Home monitoring is challenging because of patient adherence, and especially low in the heart failure population. As a result, these patients are frequently hospitalized, and about a quarter of them are readmitted within the first 30 days, which leads to greater frustration for them and their families.
Wearable Sensors for HF: Valentina Kutyifa, associate professor of Cardiology, and Spencer Rosero, interim chief of Cardiology, are studying wearable sensors to monitor patients after hospitalization to capture vital signs and whether there are indicators of one-year outcomes.
Using Spire Health Tags for continuous monitoring, they will assess heart failure patients' respiration, heart rate, activity, sleep patterns and stress levels. Participants will enroll at hospital discharge and use the wearable sensors to provide the essential data.
The two-inch, felt-covered sensors attach to underwear for essentially around-the-clock data collection, according to Kutyifa. Once attached to undergarments, the sensors can be laundered and used for as long as a year.
The 30-day study will analyze the various indicators and compare data with patient outcomes. The goal is to establish feasibility of this new approach and to explore potential physiological markers that could predict risk of readmission.

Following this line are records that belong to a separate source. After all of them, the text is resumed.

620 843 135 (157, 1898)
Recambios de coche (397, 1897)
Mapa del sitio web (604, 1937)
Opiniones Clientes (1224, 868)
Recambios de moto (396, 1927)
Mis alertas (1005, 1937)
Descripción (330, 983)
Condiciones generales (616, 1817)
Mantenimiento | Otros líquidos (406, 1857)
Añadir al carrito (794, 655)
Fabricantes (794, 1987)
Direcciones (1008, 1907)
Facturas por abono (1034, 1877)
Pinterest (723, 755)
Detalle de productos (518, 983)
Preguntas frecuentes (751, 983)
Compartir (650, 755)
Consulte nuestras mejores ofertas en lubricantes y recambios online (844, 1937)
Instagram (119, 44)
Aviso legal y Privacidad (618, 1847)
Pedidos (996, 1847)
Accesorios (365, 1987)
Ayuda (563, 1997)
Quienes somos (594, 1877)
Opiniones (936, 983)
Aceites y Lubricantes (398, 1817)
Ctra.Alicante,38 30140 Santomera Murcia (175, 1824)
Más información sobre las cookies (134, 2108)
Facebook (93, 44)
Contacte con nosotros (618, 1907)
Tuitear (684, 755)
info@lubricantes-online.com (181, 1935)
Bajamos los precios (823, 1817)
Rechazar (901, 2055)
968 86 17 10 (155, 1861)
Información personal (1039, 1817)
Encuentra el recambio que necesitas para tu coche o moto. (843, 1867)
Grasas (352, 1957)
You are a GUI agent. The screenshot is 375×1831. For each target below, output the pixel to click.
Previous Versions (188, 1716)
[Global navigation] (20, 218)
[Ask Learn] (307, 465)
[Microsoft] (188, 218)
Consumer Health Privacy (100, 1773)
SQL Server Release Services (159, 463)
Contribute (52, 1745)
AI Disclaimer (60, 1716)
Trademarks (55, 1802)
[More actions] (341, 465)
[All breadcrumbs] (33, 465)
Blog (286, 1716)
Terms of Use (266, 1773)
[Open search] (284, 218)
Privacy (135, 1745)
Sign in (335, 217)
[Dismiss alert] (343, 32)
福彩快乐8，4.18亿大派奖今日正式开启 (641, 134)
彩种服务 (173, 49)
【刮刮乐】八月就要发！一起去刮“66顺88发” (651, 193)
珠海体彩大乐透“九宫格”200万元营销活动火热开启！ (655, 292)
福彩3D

FIT Seat: Working in partnership with Rochester Institute of Technology, cardiovascular researchers led by Wojciech Zareba, professor of Cardiology, will study the use of the Fully-Integrated Toilet Seat, or FIT Seat, in monitoring heart function in this challenging population. The work is funded by a new $2.9 million grant from the National Institutes of Technology.
The high-tech toilet seat was developed in 2014 by Rochester Institute of Technology engineers David Borkholder and Nicholas Conn, and Karl Schwarz, professor of Cardiology and director of the Echocardiography Laboratory. The FIT Seat has built-in sensors and uses machine learning and artificial intelligence to measure and transmit blood pressure, weight and heart rate and other key indicators to physicians. The data points will also be unique to each patient involved in the study.
The sensor algorithm in the FIT Seat is "smart" in that it can be trained to recognize patterns and characteristics that will be distinct to each person, even taking into account the communal nature of the toilet seat in an individual's home.
"There are a number of factors that can be evaluated in these patients. It is like having a patient on bedside monitoring in an intensive care unit," Zareba said. "At home, people don't usually have these monitoring tools and even if it is not continuous, it will be used by patients several times per day, and each time, it will record data and send it to be processed."
Zareba is working with Schwarz, Leway Chen, professor of Cardiology and medical director of the Advanced Heart Failure Program, and Robert Strawderman, chair and Distinguished Professor of Biostatistics and Computational Biology, to launch a study of 160 patients with heart failure in spring 2021.